洗浄液がどこでどのくらい汚染されたのかということについては,汚染リスクアセスメントに取り組んでいない限り最初は定かにならない.洗浄液中のマクロ粒子を低減し,製品・部品を清浄にしていく活動に重要なことは,「汚染経路」の特定と「汚染濃度」の分析評価である.

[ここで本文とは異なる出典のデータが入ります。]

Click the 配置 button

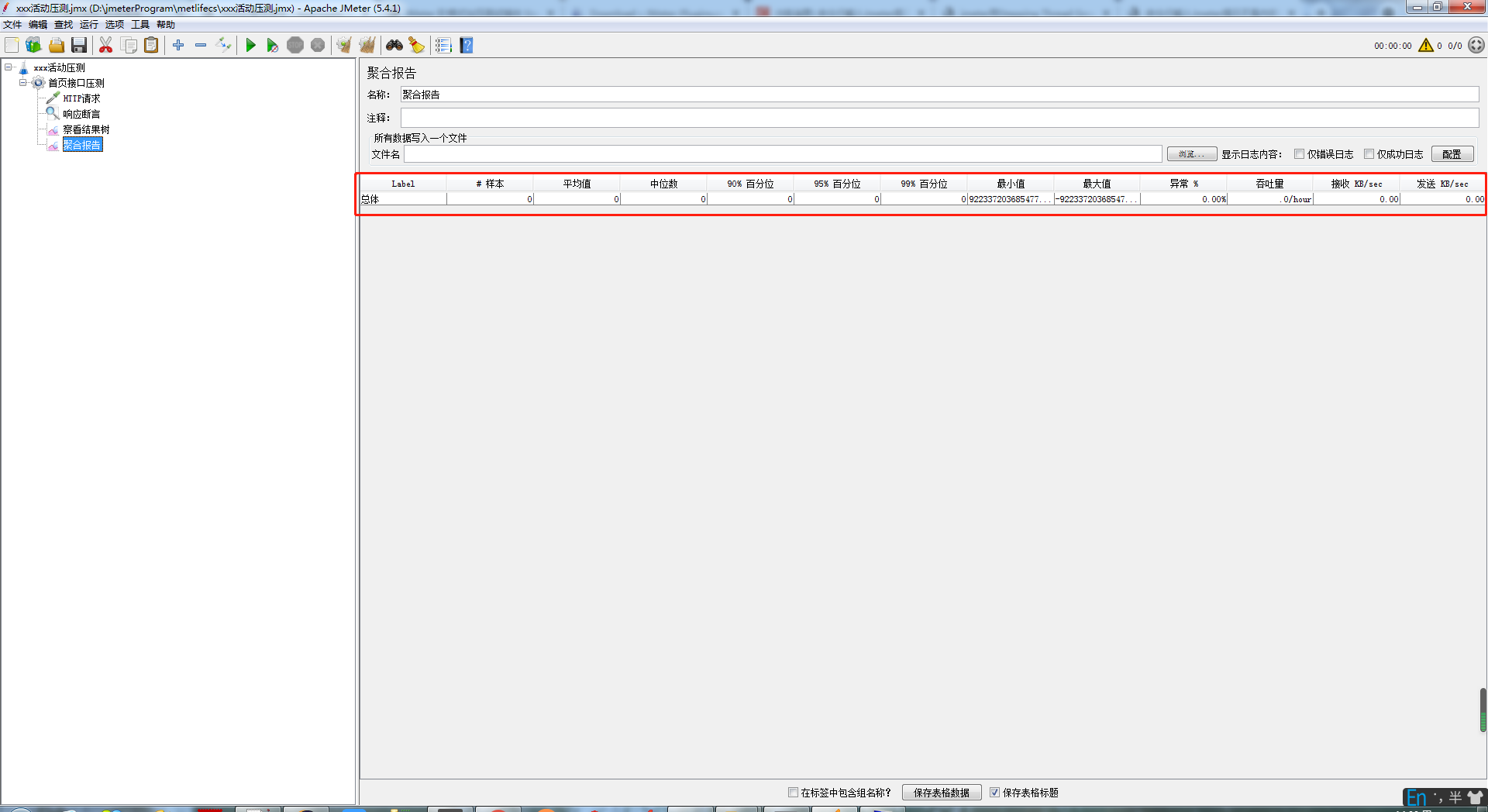point(1452,154)
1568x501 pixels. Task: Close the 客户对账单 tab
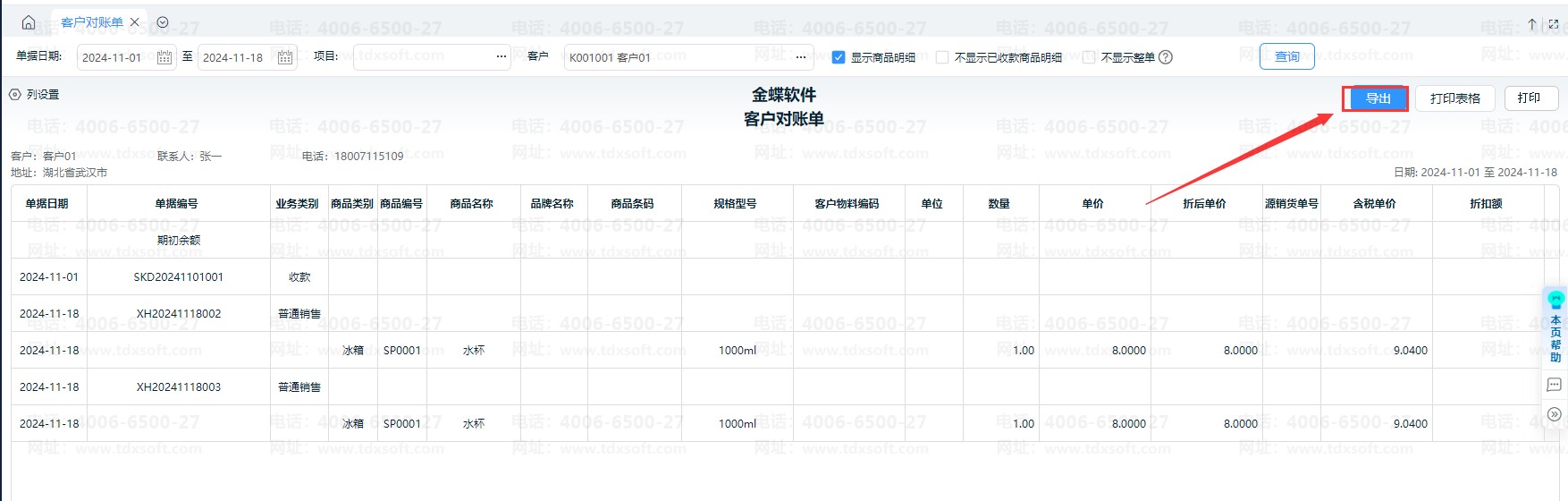[135, 22]
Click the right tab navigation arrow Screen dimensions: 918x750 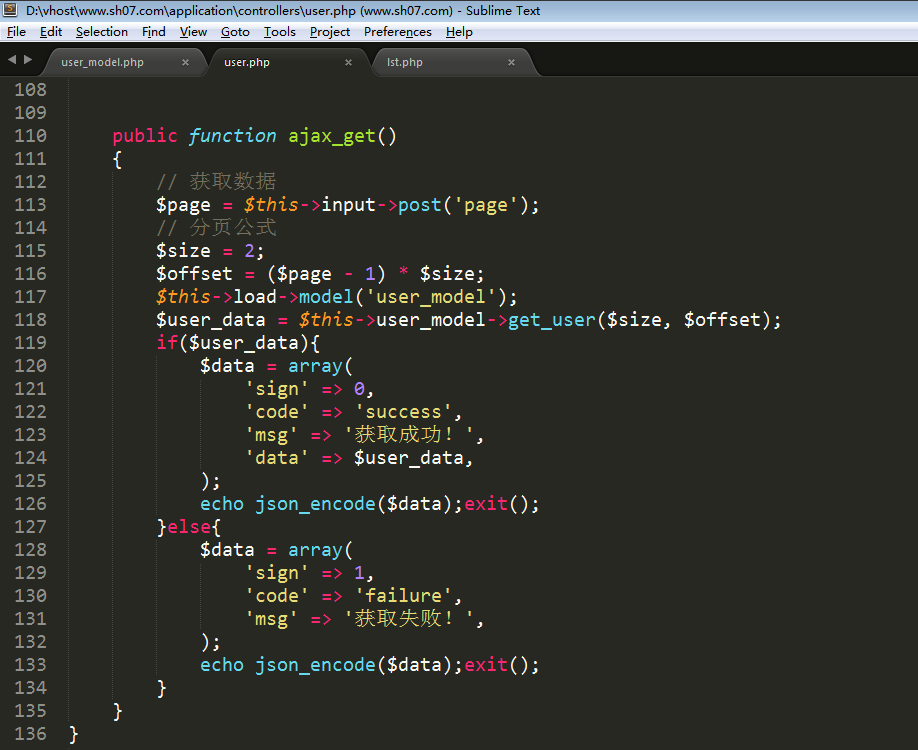pyautogui.click(x=28, y=60)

マクロ粒子が洗浄液中に混入するまでの経路を特定し,それを遮断することができれば,部品への再付着による洗浄不良を防ぐことができる.洗浄工程の汚染経路とは,主に図5に示すようなものであり,これを感染症対策のように,川上から監視・制御していくことが,初期のリスク管理方針となる.

図5-部品洗浄工程における汚染リスクアセスメント
 図5

さらに,汚染リスクアセスメントの適用に当たっては,あらかじめ部品に対してリスクとなる汚染粒子の許容汚染濃度を,プロセス段階ごとに設定する必要がある.それを達成できる洗浄液の汚染濃度レベルを設定し,監視・制御していくことで,最終製品に要求される部品清浄度を達成することができる.

5.「給液システム」のリスク管理

汚染経路の一端として,工程へと供給する洗浄液の中に,リスクとなるマクロ粒子がはじめから存在しているケースがある.つまり,運搬容器や貯蔵タンク内ではすでに,これから使用する洗浄液が汚染されている可能性があるということだ.これは,貯液交換の手順・ツールや,タンク内への異物侵入に対して,十分なリスク対策が施されていないことにより引き起こされる.言うまでもなく,初めから汚い洗浄液を浴びせ続けられた部品は,汚く仕上がる.したがって供給液のリスク管理は真っ先に検討されるべきであり,そこで重要となるのは供給時,貯液時に適切なリスク対策を施すことである.

しかし難しいのは,「適切なリスク対策」の中身である.例えば,高性能を謳うフィルタが必ずしも問題を解決するとは限らない.必要となるのは,適切な監視技術を用いた「数値化」による適切な制御策の「確立」である.フィルタにおいてはその前後の液中粒子数を数値化・比較し,それが異物除去にどれだけ寄与しているのかを判断しなくてはならない.さらに,継続的な運用によるフィルタの機能低下や変動までを把握することで,適切な交換サイクルを決定できる.ここで初めて,そのろ過システムが制御策として「確立」される.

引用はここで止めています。